Passionate about data

Data and its implications on software design and development.

Long Running Data Migrations During Database Refactorings.

When you are refactoring large databases, you will have certain tables that have millions of rows, so lets say we are doing the Move Column refactoring, moving the TaxAmount column from Charge table which has millions of rows to TaxCharge table. Create the TaxAmount column in the TaxCharge table. Then have to move the data from the TaxAmount column in the Charge table to the TaxAmount column you created in the TaxCharge table. One way to move the data would be to write a single update statement as shown below.

UPDATE taxCharge set taxAmount=
(SELECT taxAmount FROM charge
WHERE charge.chargeid = taxCharge.chargeID);

Now this update will run for some time and will be run as one transaction, the Update operation will need a lot of UNDO space (UNDO space in oracle other databases may need other types of space, but the general idea is some space is needed by the database server ), so there is a probability of the update failing if the database server runs out of UNDO space, another side effect of moving large amounts of data using a single update (transaction) is that all the updated rows in the TaxCharge table will be locked till the whole update transaction is done and a commit is issued.

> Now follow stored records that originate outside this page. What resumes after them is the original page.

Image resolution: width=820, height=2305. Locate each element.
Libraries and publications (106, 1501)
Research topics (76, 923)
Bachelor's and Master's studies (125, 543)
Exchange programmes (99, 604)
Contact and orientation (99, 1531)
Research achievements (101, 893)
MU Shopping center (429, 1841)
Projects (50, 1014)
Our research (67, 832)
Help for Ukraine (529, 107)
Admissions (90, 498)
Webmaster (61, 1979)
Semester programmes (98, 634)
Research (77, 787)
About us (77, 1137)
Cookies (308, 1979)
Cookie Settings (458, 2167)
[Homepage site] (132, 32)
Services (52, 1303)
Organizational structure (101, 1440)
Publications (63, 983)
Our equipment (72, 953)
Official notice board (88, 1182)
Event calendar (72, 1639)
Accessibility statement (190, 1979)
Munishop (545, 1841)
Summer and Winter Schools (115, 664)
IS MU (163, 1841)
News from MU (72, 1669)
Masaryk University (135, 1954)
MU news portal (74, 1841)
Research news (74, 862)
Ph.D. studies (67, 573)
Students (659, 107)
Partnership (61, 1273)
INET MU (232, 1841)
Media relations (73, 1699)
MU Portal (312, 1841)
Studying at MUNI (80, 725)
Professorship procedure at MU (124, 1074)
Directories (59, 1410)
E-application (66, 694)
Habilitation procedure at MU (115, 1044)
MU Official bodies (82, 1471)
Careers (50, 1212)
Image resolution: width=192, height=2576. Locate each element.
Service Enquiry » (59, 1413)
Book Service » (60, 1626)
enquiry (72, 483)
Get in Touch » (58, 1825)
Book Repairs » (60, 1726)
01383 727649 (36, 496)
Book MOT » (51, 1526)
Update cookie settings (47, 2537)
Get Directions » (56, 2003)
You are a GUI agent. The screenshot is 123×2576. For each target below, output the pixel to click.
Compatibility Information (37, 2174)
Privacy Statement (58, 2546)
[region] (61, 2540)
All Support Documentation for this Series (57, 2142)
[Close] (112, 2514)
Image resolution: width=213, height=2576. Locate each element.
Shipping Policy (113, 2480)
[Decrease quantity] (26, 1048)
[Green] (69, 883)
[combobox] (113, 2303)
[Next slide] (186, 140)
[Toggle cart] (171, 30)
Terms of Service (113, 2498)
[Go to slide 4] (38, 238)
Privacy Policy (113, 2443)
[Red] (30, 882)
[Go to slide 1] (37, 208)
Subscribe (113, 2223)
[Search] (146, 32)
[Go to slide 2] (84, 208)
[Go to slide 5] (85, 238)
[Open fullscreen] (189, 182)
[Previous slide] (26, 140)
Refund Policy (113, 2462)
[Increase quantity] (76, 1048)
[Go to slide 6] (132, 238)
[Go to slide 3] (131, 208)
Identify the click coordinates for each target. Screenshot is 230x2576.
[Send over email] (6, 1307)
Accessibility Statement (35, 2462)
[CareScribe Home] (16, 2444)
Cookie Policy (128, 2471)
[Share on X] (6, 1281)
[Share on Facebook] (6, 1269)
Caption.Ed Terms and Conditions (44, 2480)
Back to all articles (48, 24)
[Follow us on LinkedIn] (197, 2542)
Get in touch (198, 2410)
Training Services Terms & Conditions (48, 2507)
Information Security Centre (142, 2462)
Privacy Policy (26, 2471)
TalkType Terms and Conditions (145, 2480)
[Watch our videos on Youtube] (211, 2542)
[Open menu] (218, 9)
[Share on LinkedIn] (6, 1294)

Getting around this problem is to use a programmatic update, like the PL/SQL code shown below. This code can be implemented in the database procedural code like TSQL or any other language appropriate for the task.

CURSOR allCharges IS
    SELECT chargeId, taxAmount FROM charge;
numberOfRowsToCommit NUMBER :=1000;
FOR thisCharge IN allCharges LOOP
    UPDATE taxCharge SET taxamount=thisCharge.taxAmount 
        WHERE chargeid = thisCharge.chargeid;
    IF allCharges%rowcount MOD numberOfRowsToCommit = 0 THEN
    END IF;

The above PL/SQL code basically loops through all the rows in the Charge table and updates the TaxCharge table with the taxAmount and commits after every 1000 rows (as defined by numberOfRowsToCommit). This approach allows us to work with a smaller UNDO size, releases (not lock) rows once they are committed after every 1000 rows. Off course there are many variations of this technique and many ways to implement this particular update. The point I’m trying to get to is that, depending on the situation, I will choose different ways to update the data and maybe not always use UPDATE statements.